### Task to carry out:
Could you give back the records exactly, taking out the pictures?

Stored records
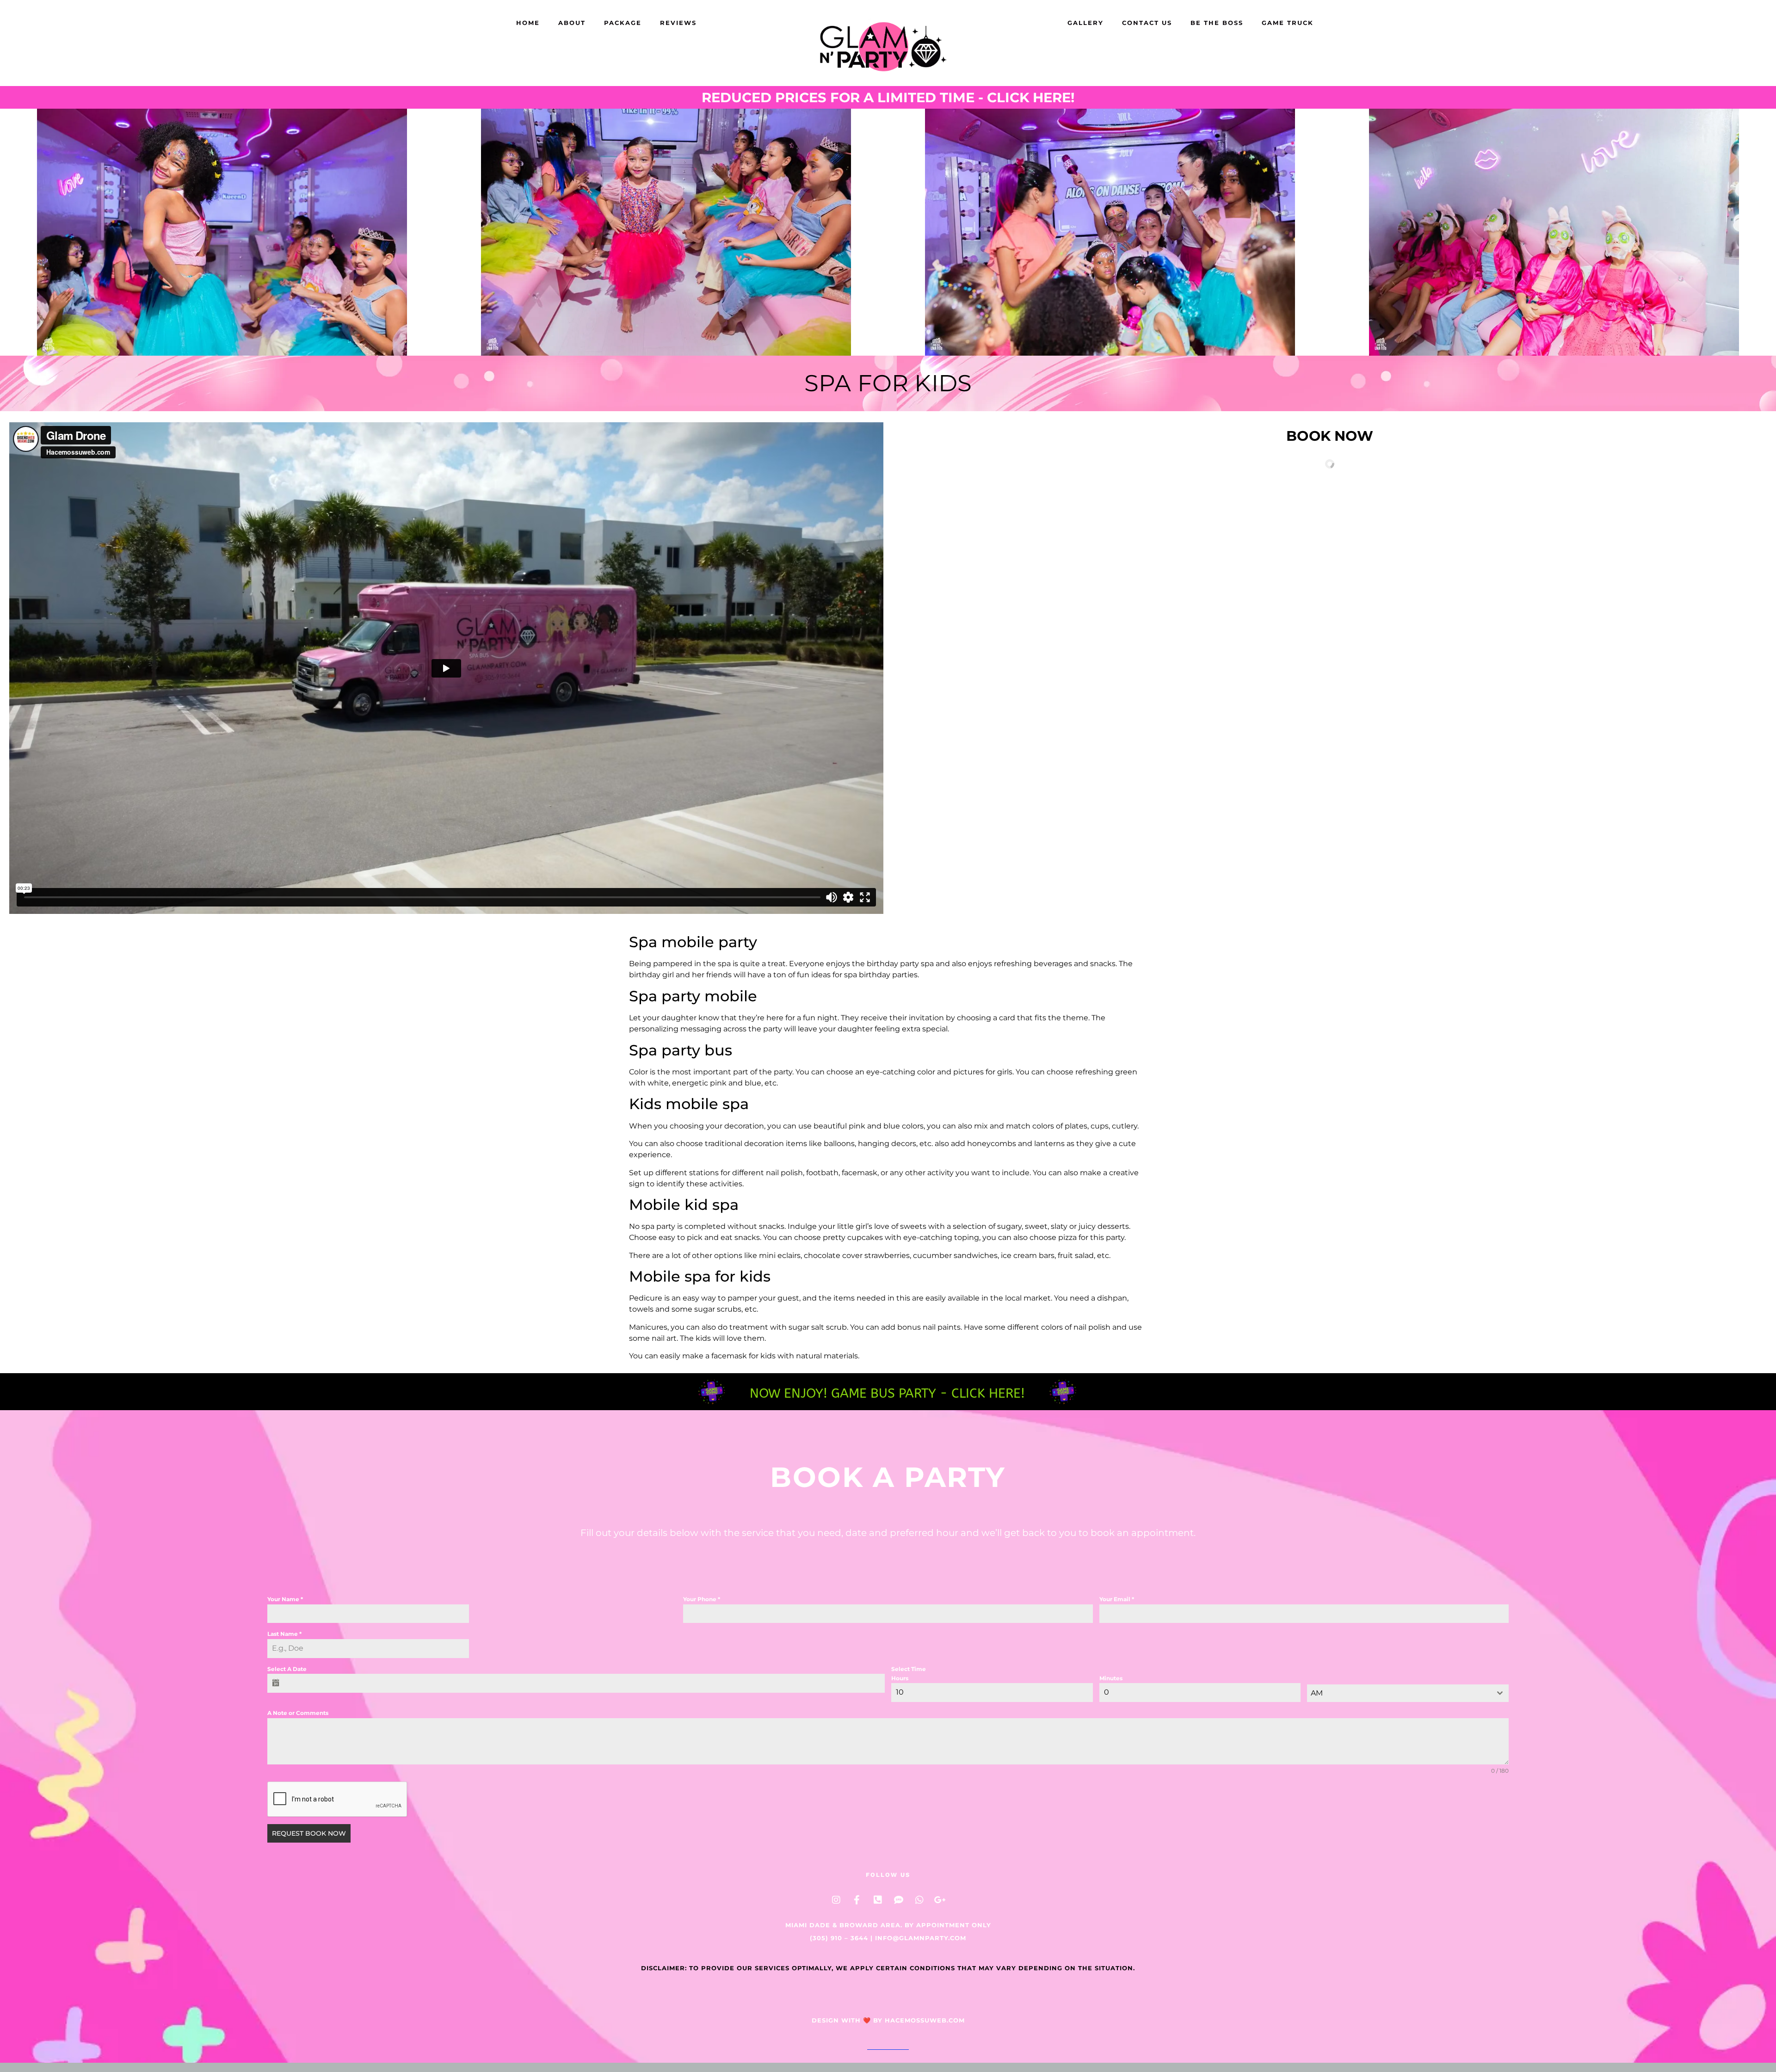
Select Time (908, 1668)
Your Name (285, 1599)
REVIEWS (678, 22)
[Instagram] (836, 1900)
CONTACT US (1147, 22)
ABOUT (572, 22)
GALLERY (1085, 22)
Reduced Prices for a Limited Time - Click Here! (888, 97)
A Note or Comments (297, 1712)
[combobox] (1408, 1693)
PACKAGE (622, 22)
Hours (899, 1678)
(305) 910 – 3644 (839, 1938)
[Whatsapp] (919, 1900)
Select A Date (287, 1668)
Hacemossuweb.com (925, 2020)
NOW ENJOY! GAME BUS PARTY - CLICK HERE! (887, 1393)
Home (528, 22)
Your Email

### Result:
Select Time (908, 1668)
Your Name (285, 1599)
REVIEWS (678, 22)
[Instagram] (836, 1900)
CONTACT US (1147, 22)
ABOUT (572, 22)
GALLERY (1085, 22)
Reduced Prices for a Limited Time - Click Here! (888, 97)
A Note or Comments (297, 1712)
[combobox] (1408, 1693)
PACKAGE (622, 22)
Hours (899, 1678)
(305) 910 – 3644 (839, 1938)
[Whatsapp] (919, 1900)
Select A Date (287, 1668)
Hacemossuweb.com (925, 2020)
NOW ENJOY! GAME BUS PARTY - CLICK HERE! (887, 1393)
Home (528, 22)
Your Email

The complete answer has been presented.